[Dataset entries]

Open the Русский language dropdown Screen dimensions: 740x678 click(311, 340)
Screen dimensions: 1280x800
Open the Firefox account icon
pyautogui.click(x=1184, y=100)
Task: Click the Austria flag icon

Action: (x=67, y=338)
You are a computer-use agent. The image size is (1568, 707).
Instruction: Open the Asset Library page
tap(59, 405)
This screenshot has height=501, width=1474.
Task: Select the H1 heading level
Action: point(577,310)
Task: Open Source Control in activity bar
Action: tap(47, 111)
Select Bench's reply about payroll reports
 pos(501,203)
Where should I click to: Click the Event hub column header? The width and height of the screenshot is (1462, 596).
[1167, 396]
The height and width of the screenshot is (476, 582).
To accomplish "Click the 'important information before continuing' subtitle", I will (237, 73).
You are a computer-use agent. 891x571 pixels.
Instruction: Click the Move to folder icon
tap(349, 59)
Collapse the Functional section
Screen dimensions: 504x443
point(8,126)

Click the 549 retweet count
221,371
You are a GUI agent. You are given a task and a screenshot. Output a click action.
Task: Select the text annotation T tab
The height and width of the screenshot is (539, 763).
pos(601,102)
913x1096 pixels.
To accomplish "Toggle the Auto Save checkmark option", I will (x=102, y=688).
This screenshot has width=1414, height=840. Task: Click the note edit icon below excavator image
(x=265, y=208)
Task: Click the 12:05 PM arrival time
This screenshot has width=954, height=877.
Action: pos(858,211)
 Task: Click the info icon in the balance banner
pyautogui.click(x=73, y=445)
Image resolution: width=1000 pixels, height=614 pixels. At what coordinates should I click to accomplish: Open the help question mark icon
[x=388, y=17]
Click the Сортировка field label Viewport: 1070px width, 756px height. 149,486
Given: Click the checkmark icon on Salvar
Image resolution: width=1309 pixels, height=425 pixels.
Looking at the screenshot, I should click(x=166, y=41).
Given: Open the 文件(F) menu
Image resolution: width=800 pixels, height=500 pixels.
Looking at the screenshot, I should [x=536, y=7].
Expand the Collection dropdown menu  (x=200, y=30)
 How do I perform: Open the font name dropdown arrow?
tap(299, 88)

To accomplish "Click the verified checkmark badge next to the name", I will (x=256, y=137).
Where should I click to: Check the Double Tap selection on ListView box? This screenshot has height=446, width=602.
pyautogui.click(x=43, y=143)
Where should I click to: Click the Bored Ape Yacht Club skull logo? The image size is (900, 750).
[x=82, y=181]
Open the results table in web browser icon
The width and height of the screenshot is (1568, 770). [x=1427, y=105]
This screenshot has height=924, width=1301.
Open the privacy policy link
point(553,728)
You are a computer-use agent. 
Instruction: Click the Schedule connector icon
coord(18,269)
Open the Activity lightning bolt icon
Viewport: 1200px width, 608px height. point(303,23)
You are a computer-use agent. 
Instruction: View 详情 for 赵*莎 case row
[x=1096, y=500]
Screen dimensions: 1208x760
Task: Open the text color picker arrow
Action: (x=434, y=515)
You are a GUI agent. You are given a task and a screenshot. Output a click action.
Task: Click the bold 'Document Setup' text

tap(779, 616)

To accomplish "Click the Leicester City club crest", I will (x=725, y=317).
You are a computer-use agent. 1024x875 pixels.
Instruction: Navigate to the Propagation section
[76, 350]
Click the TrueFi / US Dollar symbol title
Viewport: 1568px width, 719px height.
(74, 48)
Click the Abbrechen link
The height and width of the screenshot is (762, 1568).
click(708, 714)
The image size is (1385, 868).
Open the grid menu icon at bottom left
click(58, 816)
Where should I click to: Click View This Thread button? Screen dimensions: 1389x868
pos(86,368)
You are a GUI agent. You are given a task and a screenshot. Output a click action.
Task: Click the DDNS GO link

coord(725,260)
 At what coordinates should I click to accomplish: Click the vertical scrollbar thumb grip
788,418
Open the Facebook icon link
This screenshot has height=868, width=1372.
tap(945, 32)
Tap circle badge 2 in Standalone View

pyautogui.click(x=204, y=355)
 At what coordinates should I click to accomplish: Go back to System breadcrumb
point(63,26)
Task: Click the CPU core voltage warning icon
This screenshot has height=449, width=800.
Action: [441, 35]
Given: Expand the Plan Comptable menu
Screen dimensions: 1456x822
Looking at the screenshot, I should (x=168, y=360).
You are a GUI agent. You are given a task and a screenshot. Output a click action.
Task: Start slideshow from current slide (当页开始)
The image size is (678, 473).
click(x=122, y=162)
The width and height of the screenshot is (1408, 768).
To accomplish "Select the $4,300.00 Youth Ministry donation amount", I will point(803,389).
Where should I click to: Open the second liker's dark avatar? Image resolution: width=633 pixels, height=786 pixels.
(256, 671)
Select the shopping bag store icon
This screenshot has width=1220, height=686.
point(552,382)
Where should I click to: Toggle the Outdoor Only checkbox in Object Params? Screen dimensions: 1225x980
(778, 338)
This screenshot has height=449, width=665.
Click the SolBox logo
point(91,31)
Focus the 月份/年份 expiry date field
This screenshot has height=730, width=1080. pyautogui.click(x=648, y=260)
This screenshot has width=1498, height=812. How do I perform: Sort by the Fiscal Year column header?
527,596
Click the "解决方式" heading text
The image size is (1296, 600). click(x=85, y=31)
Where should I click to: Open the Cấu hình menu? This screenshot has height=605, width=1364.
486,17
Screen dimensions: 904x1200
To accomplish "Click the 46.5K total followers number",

*Problem details*
The reply should consist solely of the lines above from the one that has "Where should I click to: Click the Bored" through the one that has "Given: Expand the Plan Comptable menu", reproduced exactly.

*Task answer*
Where should I click to: Click the Bored Ape Yacht Club skull logo? The image size is (900, 750).
[x=82, y=181]
Open the results table in web browser icon
The width and height of the screenshot is (1568, 770). [x=1427, y=105]
This screenshot has height=924, width=1301.
Open the privacy policy link
point(553,728)
You are a computer-use agent. 
Instruction: Click the Schedule connector icon
coord(18,269)
Open the Activity lightning bolt icon
Viewport: 1200px width, 608px height. point(303,23)
You are a computer-use agent. 
Instruction: View 详情 for 赵*莎 case row
[x=1096, y=500]
Screen dimensions: 1208x760
Task: Open the text color picker arrow
Action: (x=434, y=515)
You are a GUI agent. You are given a task and a screenshot. Output a click action.
Task: Click the bold 'Document Setup' text

tap(779, 616)

To accomplish "Click the Leicester City club crest", I will (x=725, y=317).
You are a computer-use agent. 1024x875 pixels.
Instruction: Navigate to the Propagation section
[76, 350]
Click the TrueFi / US Dollar symbol title
Viewport: 1568px width, 719px height.
(74, 48)
Click the Abbrechen link
The height and width of the screenshot is (762, 1568).
click(708, 714)
The image size is (1385, 868).
Open the grid menu icon at bottom left
click(58, 816)
Where should I click to: Click View This Thread button? Screen dimensions: 1389x868
pos(86,368)
You are a GUI agent. You are given a task and a screenshot. Output a click action.
Task: Click the DDNS GO link

coord(725,260)
 At what coordinates should I click to accomplish: Click the vertical scrollbar thumb grip
788,418
Open the Facebook icon link
This screenshot has height=868, width=1372.
tap(945, 32)
Tap circle badge 2 in Standalone View

pyautogui.click(x=204, y=355)
 At what coordinates should I click to accomplish: Go back to System breadcrumb
point(63,26)
Task: Click the CPU core voltage warning icon
This screenshot has height=449, width=800.
Action: [441, 35]
Given: Expand the Plan Comptable menu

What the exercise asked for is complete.